Walking is harder than it looks. Do a YouTube search for walking robots and you’ll see all sorts of slow-moving, oddly-gaited machines attempting to mimic human movement and failing. There’s a complexity to the way our muscles and joints work together to propel us forward that is hard to translate into mechanical minds. Funny that it’s so simple even a child can do it.
The key to our mastery of moving on two legs might stem from the way we develop. Babies are born without the capability of standing on their own two feet, so they first learn to crawl. This teaches them the basics of locomotion, and by the time they’re ready to make their first two-legged trips they’ve already got that down.
It’s a concept that Josh Bongard now applies to robots. Most robotics engineers aim at creating a robot capable of walking and then teaching it to do so. Bongard is creating robots without the capacity for walking and teaching them to crawl first, demonstrating how morphological change can help design better robots. The results of his study were published in the January 10 edition of the journal Proceedings of the National Academy of Sciences.
The test this concept, Bongard created a sophisticated computer simulation in which generations of simple robots ran a genetic algorithm that saw them testing out various methods of locomotion in order to reach a light placed at the other end of a virtual plain. The key is for the robots to reach the light without tipping over.
He found that robots that started off as snake-like creatures unable to stand upright and evolved in stages into robots capable of moving on all four legs learned to move much faster than those with full capabilities from the start.
“The snake and reptilian robots are, in essence, training wheels,” says Bongard, “they allow evolution to find motion patterns quicker, because those kinds of robots can’t fall over. So evolution only has to solve the movement problem, but not the balance problem, initially. Then gradually over time it’s able to tackle the balance problem after already solving the movement problem.”

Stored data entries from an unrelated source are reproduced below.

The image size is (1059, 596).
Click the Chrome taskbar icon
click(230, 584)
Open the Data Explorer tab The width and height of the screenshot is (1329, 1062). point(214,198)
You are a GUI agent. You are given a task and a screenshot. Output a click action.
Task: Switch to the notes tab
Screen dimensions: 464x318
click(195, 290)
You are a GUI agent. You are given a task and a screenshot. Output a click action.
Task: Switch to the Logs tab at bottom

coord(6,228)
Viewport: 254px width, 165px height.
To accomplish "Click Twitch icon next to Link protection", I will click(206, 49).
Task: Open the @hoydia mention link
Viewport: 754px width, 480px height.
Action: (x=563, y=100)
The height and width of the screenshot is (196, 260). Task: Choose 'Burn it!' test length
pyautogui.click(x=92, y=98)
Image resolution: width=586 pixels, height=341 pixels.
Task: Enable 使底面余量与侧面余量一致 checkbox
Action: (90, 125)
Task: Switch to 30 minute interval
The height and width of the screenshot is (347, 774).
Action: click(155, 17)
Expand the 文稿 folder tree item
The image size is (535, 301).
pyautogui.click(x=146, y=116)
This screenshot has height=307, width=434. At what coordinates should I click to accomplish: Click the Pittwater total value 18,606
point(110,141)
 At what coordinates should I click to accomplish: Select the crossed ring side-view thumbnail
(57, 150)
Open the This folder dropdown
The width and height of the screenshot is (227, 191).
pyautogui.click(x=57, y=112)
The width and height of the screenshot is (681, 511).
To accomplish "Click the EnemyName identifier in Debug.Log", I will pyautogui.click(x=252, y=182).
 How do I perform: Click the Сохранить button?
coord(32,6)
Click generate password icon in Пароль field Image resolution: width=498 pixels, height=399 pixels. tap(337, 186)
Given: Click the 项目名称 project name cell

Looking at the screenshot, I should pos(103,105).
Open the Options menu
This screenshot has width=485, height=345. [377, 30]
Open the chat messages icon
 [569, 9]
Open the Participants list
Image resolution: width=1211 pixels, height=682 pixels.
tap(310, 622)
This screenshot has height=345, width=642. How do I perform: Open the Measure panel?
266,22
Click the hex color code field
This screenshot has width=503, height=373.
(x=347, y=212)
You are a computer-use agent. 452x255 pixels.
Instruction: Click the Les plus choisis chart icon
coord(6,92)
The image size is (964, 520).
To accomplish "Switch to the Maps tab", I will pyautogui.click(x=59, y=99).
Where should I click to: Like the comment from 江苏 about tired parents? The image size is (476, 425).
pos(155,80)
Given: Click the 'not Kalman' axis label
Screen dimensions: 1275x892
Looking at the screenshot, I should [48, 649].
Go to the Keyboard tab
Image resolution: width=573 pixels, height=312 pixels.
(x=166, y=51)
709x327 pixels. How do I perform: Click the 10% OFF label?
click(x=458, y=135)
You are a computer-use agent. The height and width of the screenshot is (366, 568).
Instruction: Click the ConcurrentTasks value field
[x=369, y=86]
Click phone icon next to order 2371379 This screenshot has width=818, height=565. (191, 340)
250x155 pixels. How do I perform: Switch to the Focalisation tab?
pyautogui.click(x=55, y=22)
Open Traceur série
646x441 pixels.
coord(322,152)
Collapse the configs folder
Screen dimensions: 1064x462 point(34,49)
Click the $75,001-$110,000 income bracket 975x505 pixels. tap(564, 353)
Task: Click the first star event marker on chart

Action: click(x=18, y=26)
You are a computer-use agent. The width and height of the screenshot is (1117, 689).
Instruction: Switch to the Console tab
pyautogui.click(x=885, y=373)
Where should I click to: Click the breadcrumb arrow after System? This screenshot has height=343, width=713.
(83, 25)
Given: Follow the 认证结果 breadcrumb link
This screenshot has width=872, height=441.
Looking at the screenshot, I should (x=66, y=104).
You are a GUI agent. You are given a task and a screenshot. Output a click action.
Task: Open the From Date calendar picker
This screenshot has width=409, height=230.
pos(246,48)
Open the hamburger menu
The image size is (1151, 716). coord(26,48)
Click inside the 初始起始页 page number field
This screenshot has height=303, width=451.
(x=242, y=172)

Once the computer simulation was finished, Bongard put his findings to the test in the real world.
“We built a relatively simple robot, out of a couple of Lego Mindstorm kits, to demonstrate that you actually could do it,” he says. This physical robot is four-legged, like in the simulation, but the Lego creature wears a brace on its front and back legs. “The brace gradually tilts the robot,” as the controller searches for successful movement patterns, Bongard says, “so that the legs go from horizontal to vertical, from reptile to quadruped.
“While the brace is bending the legs, the controller is causing the robot to move around, so it’s able to move its legs, and bend its spine,” he says, “it’s squirming around like a reptile flat on the ground and then it gradually stands up until, at the end of this movement pattern, it’s walking like a coyote.”
Bongard’s study could change the way we develop robots. Traditionally robotics engineers have focused on fixed body types, changing behaviour through programming. Bongard says that methods overlooks a key fact about natural development and evolution.
“One thing that has been left out all this time is the obvious fact that in nature it’s not that the animal’s body stays fixed and its brain gets better over time,” he says, “in natural evolution animals bodies and brains are evolving together all the time.” A human infant, even if she knew how, couldn’t walk: her bones and joints aren’t up to the task until she starts to experience stress on the foot and ankle.
Perhaps the Japan-developed M3 Neony humanoid baby robot (seen above) is a step in the right direction?